I've lurked long enough... :)
I would like to know what graphic plan designer some of you use. Simple.
Plan 3D is one that I have on my home computer, but I'm not very good at it.
Thanks in advance!
Loribug, there are a variety of CAD programs available. The Home Designer line from Chief Architect offers a lot of options for those seriously wanting to pursue a CAD program.
That said, I have to say that it's much more productive for a new home owner to put together a written list of criteria in two categories: 1) essential needs; 2) desirable wants and use these with an experienced architect who has a successful background with homes such as you may envision and desire.

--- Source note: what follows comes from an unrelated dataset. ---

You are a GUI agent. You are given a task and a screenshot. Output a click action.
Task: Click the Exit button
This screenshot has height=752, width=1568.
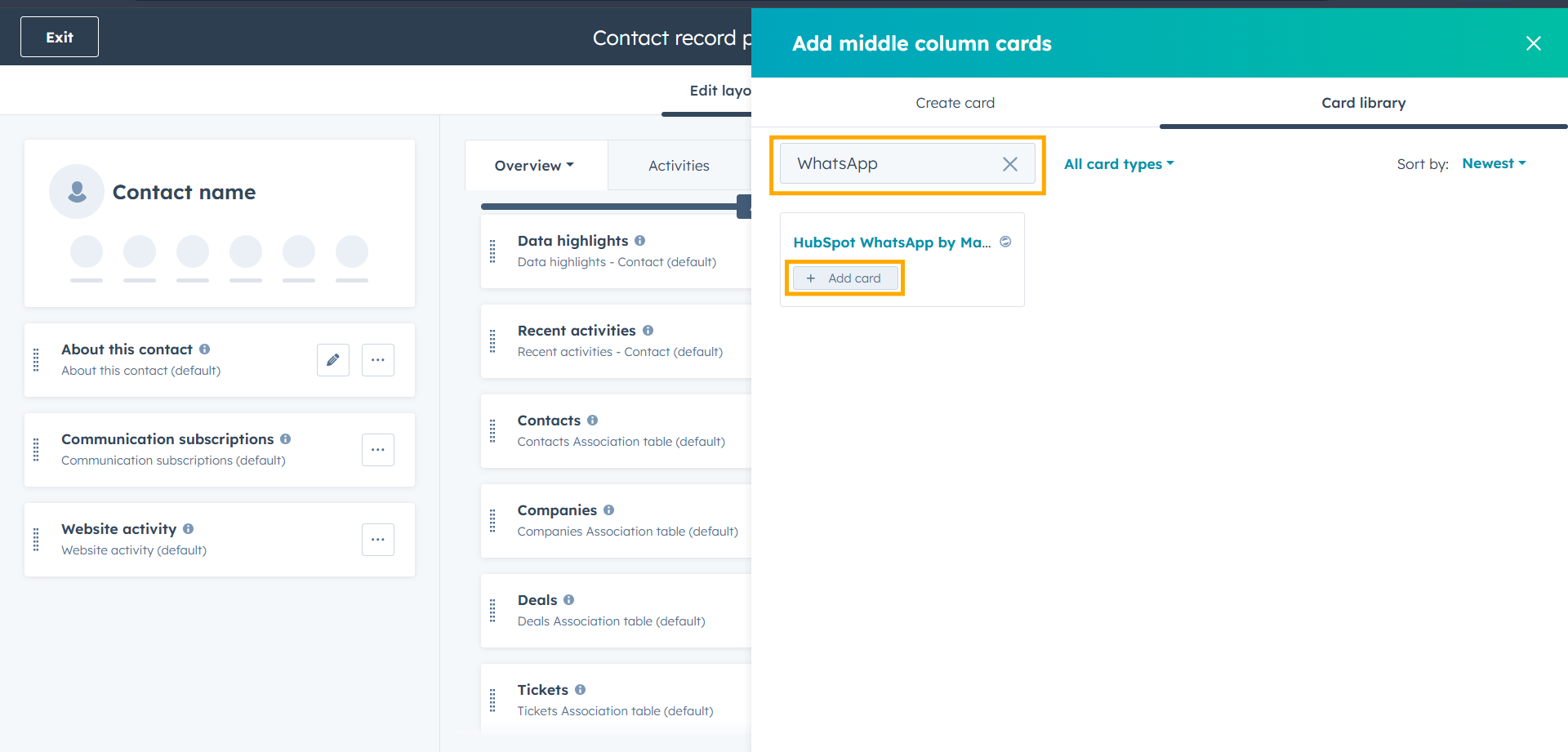point(60,37)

There's at least one current thread on this topic on the forum at the moment.
From personal experience I can tell you that prospective home owners who walk into an architect's office with a developed floor plan, more often than not, waste their time/money and the architct's time, since there are so many other important influences and inputs for the successful design of a house that the owner has not considered in their CAD plan. The issue often is that owners simply don't know what they don't know.
But CAD programs are a lot of fun for those of us who are geeky and enjoy playing with them.
If you are serious about designing and building a new house, however, there's lots more productive (and less expensive) ways to spend you time.
Good luck on your project.
SmartDraw VP is the one I use. 7 day free trial so you can play with it before you commit to buy. I found it to be very easy to learn and use without reading the manual. Very pleased with the results and it has definitely paid for itself many times over before, during & after our build.
Hope this helps!
Here is a link that might be useful: Smart Draw VP Website
I have never found CAD to be a very useful tool for developing design ideas however it can be very useful for testing, documenting and presenting design ideas. A preliminary design drawing should have unsteady lines with many notes, arrows and question marks with single-minded concentration on the design.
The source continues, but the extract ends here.